Article 2 : Il est enjoint au préfet de la Loire-Atlantique de délivrer à M. B... une autorisation provisoire de séjour jusqu'à ce qu'il soit procédé au réexamen de la situation de l'intéressé dans un délai de deux mois à compter de la notification du présent arrêt.
Article 3 : Sous réserve que Me Pollono, avocat de M. B..., renonce à percevoir la somme correspondant à la part contributive de l'Etat, il y a lieu de mettre à la charge de l'Etat le versement à Me Pollono, de la somme de 2 000 euros en application de l'article L. 761-1du code de justice administrative.
Article 4 : Le surplus des conclusions de la requête de M. B... est rejeté.
Article 5 : Le présent arrêt sera notifié à M. A... B... et au ministre de l'intérieur. Une copie sera transmise au préfet de la Loire-Atlantique.

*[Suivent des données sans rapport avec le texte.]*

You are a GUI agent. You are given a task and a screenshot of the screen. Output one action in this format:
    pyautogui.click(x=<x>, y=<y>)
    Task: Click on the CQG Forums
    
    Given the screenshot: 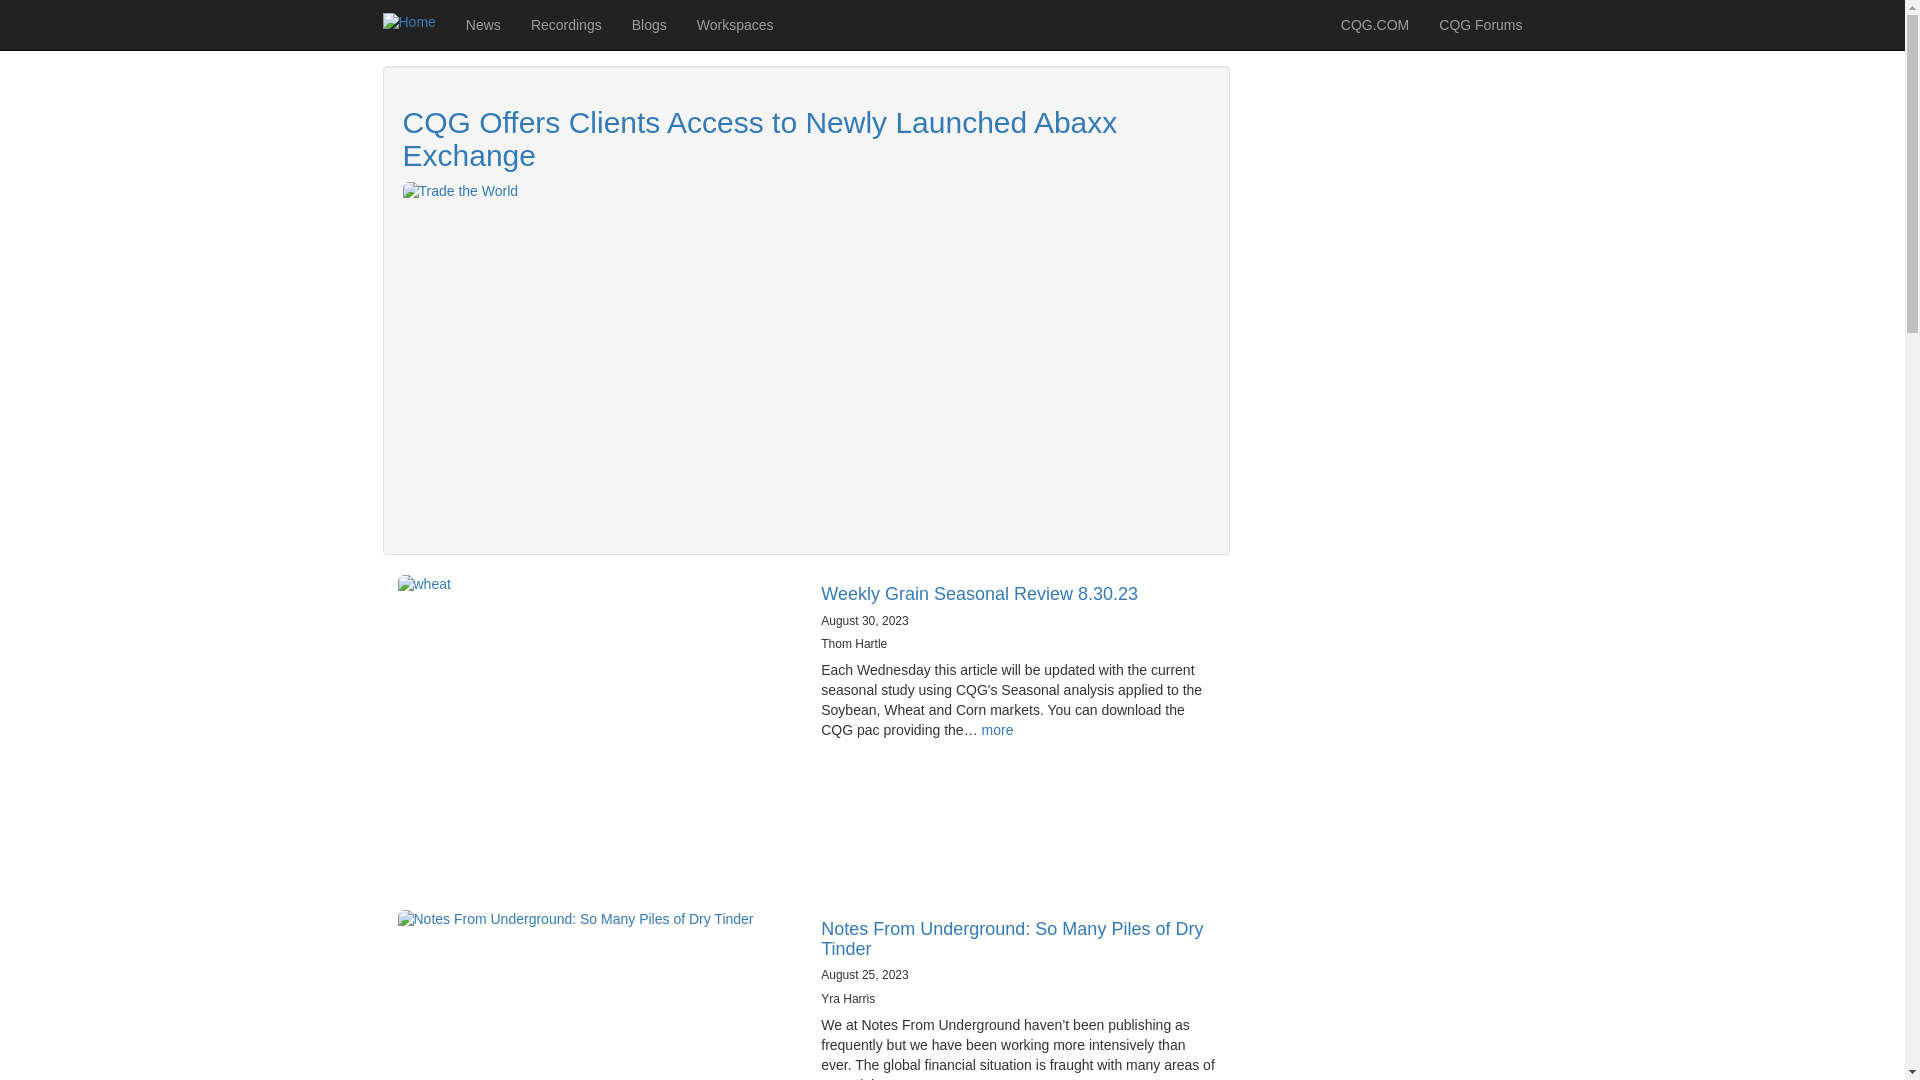 What is the action you would take?
    pyautogui.click(x=1480, y=24)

Délibéré après l'audience du 6 février 2014, à laquelle siégeaient :
- M. Lenoir, président de chambre,
- M. Francfort, président-assesseur,
- M. Monlaü, premier conseiller,
Lu en audience publique, le 27 février 2014.
Le rapporteur,
X. MONLAÜLe président,
H. LENOIR
Le greffier,
C. CROIGER
La République mande et ordonne au ministre de l'intérieur en ce qui le concerne, et à tous huissiers de justice à ce requis en ce qui concerne les voies de droit commun contre les parties privées, de pourvoir à l'exécution de la présente décision.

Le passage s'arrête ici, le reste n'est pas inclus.